Passage shown:
______________________________
Prosecutor who worked on 1 renewal of Emmett Till case dies
GREENWOOD, Miss. (AP) — Funeral services were held Monday for the Mississippi prosecutor who worked on one of the renewed investigations into the 1955 lynching of Black teenager Emmett Till, a killing that galvanized the civil rights movement after his mother insisted on an open-casket funeral so people could see her son’s mutilated body.
Joyce Chiles died of lung cancer Thursday at a hospital in Ruleville, a coroner told the Greenwood Commonwealth. She was 67. Services were Monday in Itta Bena.
Chiles was elected in 2003 as district attorney for three Mississippi Delta counties — Leflore, Washington and Sunflower — and served one term before deciding not to seek reelection. She was the first Black person, and the first woman, to hold the position.
In 2007, Chiles presented evidence to a grand jury of Black and white Leflore County residents after investigators spent three years re-examining the killing of Till. The FBI exhumed Till’s body to prove that he, and not someone else, was buried at his gravesite in the Chicago suburb of Alsip. The grand jury declined to issue indictments against anyone.
The FBI had reopened the case in 2004 after filmmaker Keith Beauchamp compiled a list of at least 14 people — Black and white — he thought had some role in the kidnapping, beating and slaying of Till. He went to the authorities with the names of five people who were still alive. The Justice Department said the statute of limitations had expired on any potential federal crime, but the FBI worked with state investigators to determine if state charges could be brought.
______________________________
Data segment:
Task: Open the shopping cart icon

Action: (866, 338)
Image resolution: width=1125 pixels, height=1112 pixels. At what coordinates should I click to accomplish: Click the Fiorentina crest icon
______________________________
Task prompt: For each statement, say yes or no according to the news article on Joyce Chiles, and quote the words of the article that decide it. 1. Chiles served two terms as district attorney. 2. The grand jury brought no indictments in the Till case. 3. The FBI reopened the case in 2004.

Response to the exercise:
1. No: "served one term before deciding not to seek reelection."
2. Yes: "The grand jury declined to issue indictments against anyone."
3. Yes: "The FBI had reopened the case in 2004."